Do people use skewed stators to reduce cogging?

hey guys,

Have any motor builders here considered using a skewed stator to reduce cogging? Or are the losses in efficiency too high? and has the maintained momentum been included in considerations about efficiency?


As i have designed and almost build my motors i figured that skewing stator is impractical. There is no ready-made skewed stator on the market, you would need to make custom one, which costs more than most can pay. Much better solution is picking slot number/magnet count configuration that has little cogging to begin with. slot number must be dividable by 6, magnet count must be even. 4 (or 2) magnets per each 3 slots is oldest configuration, called ABC. It is also the worst. 7(or 5) magnets per each 6 slots is most common LRK/DLRK winding, most ready-made motors use it, better eficiency and less cogging but still lot of it. If you have 12 slots it is the best that can be done. With increased slot count there are new options, but as a rule best configuration will always be one in which number of magnets is greater or lower by 2 than number of slots in stator. I use 36 slots and 34 or 38 magnets for my motors. Chech this for winding schemes: As far as my understanding goes it would be optimal to skew MAGNETS by about 0,5mm in this configuration, as optimal skew is calculated as (magnets-poles)/poles * magnet spacing, in my case (38-36)/36 * 8mm = 2/36 * 8mm = 0,44mm. This is the radial difference between both ends of the magnet. Logic behind this is that you skew magnets by an exact length that differs spacing for next magnet/slot pair - when one pair is finishing matching next one starts matching smoothly. With small diameter motors with small magnet counts even this is impractical, bencause special shaped magnets would be required - 99% of ready-made motors have no skewing. Hope i could help.
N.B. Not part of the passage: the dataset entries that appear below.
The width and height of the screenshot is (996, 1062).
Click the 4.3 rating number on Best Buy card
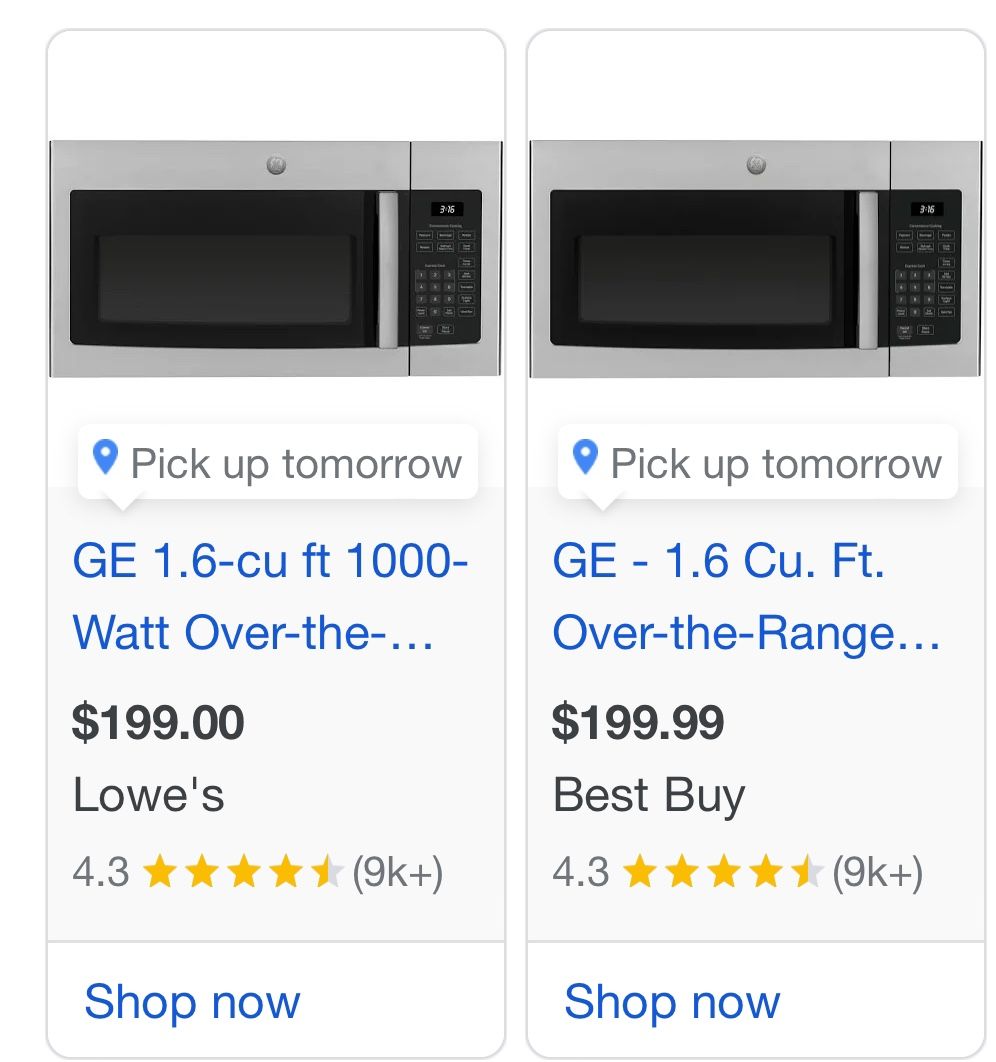581,873
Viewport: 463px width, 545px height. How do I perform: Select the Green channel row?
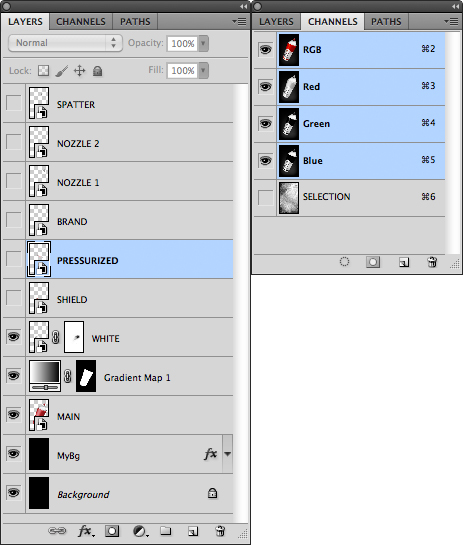tap(349, 124)
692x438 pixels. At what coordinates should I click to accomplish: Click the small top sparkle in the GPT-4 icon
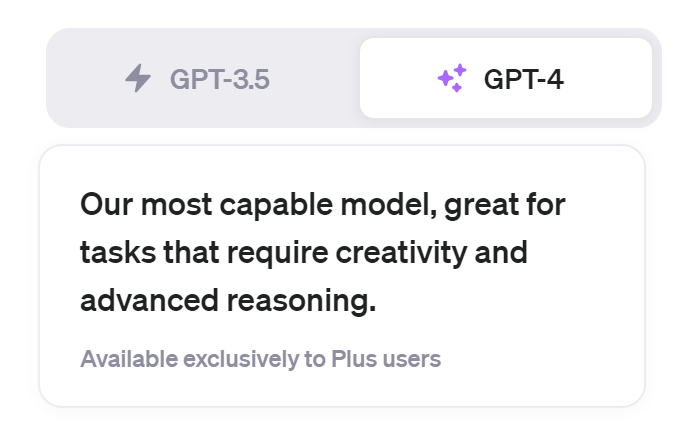[x=460, y=69]
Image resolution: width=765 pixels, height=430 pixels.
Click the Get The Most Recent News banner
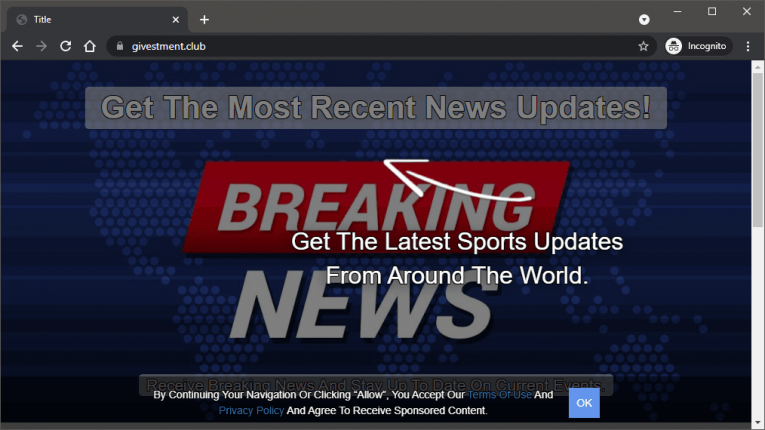pos(375,107)
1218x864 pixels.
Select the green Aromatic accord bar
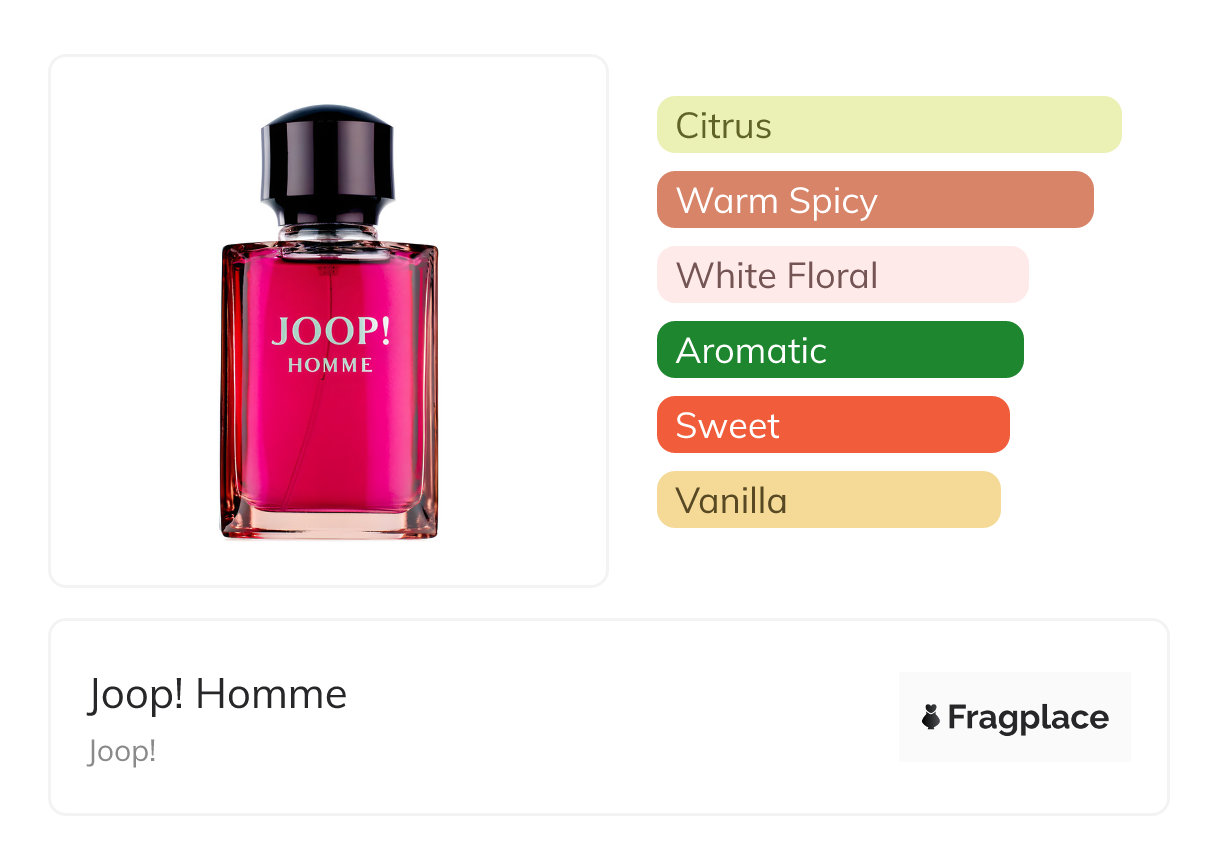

yes this helps my understanding a lot. you went a little overboard though!

was good info and

was was useful too.

Is a higher slot count always better? In operation i mean. ignoring design and construction complexity.

and yeah i did think about the skewed magnets for a little while. They would have to be like a diminished helix type shape, very tricky to engineer.

But im still wondering about the skewing.

What about this question…


if i somehow got this stator into my esk8 motor what do you think i would experience?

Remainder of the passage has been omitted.